* [WHAT IS EXPECTED]: Your job with the data below: print everything from the line that holds "Log In / Sign Up (709, 1490)" down to the line that holds "KTAR.com (591, 1286)", ends included, exactly, and nothing else.

* [INPUT FOR THIS TASK]:

--

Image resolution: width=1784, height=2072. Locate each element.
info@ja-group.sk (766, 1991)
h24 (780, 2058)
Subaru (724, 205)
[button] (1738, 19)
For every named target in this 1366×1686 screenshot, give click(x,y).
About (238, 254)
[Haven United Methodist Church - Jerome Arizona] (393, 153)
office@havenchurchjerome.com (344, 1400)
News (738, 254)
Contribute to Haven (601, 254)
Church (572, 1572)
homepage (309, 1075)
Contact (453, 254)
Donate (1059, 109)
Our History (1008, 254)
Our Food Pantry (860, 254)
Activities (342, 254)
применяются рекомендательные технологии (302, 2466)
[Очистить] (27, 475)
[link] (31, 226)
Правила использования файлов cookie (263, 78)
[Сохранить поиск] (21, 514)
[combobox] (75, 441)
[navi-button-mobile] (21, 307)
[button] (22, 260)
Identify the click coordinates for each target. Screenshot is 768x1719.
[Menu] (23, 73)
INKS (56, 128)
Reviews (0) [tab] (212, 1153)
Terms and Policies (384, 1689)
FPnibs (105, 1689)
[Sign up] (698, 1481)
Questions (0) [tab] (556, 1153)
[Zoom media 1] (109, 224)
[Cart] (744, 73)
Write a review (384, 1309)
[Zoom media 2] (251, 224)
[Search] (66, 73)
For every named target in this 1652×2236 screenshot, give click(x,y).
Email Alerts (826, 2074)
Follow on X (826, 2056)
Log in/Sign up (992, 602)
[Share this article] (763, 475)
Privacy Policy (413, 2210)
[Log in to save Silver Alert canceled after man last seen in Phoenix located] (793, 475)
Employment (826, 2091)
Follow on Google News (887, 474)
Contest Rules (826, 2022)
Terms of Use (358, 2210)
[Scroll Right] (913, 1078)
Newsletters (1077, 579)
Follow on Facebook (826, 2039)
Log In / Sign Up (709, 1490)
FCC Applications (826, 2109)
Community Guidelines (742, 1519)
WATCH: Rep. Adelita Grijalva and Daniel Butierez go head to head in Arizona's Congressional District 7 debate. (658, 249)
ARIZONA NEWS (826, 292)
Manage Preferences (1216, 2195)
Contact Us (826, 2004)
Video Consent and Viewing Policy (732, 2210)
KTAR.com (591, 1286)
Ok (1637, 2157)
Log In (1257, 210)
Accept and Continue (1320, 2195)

--

* [TASK SOLUTION]:
Log In / Sign Up (709, 1490)
FCC Applications (826, 2109)
Community Guidelines (742, 1519)
WATCH: Rep. Adelita Grijalva and Daniel Butierez go head to head in Arizona's Congressional District 7 debate. (658, 249)
ARIZONA NEWS (826, 292)
Manage Preferences (1216, 2195)
Contact Us (826, 2004)
Video Consent and Viewing Policy (732, 2210)
KTAR.com (591, 1286)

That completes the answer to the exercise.